Yes, massively. CW mode (Continuous Wave) remains the most efficient at low power — an operator with 5 W and a wire regularly contacts the other side of the world. Also the favoured mode in DX contests.
What is the RST report?
The three-digit signal report: Readability (1-5), Signal strength (1-9), Tone (1-9). A perfect CW receives "599". In SSB the T is omitted ("59"). See our /qso-morse page for details.
Do I need Morse to pass my amateur radio licence?

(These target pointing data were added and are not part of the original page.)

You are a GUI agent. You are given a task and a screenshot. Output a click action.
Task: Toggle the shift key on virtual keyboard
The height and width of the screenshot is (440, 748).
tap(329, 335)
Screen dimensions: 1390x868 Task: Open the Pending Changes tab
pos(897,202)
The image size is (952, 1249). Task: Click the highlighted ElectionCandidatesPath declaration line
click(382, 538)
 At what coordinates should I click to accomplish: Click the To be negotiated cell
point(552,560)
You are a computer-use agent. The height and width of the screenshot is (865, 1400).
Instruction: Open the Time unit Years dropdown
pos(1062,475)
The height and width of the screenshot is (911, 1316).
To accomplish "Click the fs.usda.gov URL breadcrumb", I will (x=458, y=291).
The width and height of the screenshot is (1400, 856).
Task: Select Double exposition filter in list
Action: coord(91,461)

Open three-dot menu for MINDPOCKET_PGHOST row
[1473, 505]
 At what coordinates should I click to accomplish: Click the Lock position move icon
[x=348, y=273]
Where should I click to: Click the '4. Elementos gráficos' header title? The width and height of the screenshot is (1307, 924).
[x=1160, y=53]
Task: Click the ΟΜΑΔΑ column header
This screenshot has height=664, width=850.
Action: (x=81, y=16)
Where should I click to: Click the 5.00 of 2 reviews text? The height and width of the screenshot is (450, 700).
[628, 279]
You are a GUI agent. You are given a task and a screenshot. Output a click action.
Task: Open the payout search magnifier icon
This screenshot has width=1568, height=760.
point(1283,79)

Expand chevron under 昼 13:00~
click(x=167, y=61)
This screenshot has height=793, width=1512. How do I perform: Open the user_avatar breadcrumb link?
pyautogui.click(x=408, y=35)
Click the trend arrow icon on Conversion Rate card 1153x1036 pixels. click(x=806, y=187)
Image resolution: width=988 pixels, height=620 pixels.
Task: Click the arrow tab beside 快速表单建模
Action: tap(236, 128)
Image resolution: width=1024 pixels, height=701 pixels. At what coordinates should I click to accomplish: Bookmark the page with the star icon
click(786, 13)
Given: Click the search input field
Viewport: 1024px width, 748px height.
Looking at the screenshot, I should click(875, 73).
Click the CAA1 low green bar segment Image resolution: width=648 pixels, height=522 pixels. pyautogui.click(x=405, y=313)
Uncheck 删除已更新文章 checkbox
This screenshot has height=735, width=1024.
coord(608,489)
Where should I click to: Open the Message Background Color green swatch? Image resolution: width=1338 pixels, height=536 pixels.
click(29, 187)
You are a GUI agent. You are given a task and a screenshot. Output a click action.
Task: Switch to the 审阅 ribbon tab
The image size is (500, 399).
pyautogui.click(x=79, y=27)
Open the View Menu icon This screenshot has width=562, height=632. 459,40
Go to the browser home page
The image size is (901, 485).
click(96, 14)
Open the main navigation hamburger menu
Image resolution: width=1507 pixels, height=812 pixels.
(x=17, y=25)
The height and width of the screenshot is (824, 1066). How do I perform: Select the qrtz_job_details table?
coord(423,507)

In most countries (France, US, UK), no — Morse is no longer mandatory for the entry-level licence. But many operators learn CW because it's the most efficient mode under poor propagation.
What WPM should I aim for on a first QSO?
12-15 wpm for receiving, 10-12 wpm for sending. At that level you understand a CQ call and can answer slowly. About 50 cumulative practice hours get you there.
How do I find stations doing CW?
Dedicated amateur bands: 80 m (3.5-3.6 MHz), 40 m (7.0-7.05 MHz), 20 m (14.0-14.07 MHz). Tools like RBN (Reverse Beacon Network) and dxsummit.fi list live CQ in real time.